ABOUT THIS EXERCISE: Your task is to output all the records below, word for word.

--- DATA EXTRACT Enclosed Below ---

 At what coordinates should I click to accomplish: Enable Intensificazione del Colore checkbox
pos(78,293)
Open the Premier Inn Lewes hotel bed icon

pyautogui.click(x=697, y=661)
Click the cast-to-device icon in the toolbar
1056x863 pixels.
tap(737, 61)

--- End of Enclosed DATA EXTRACT ---

RESULT OF THE TASK:
 At what coordinates should I click to accomplish: Enable Intensificazione del Colore checkbox
pos(78,293)
Open the Premier Inn Lewes hotel bed icon

pyautogui.click(x=697, y=661)
Click the cast-to-device icon in the toolbar
1056x863 pixels.
tap(737, 61)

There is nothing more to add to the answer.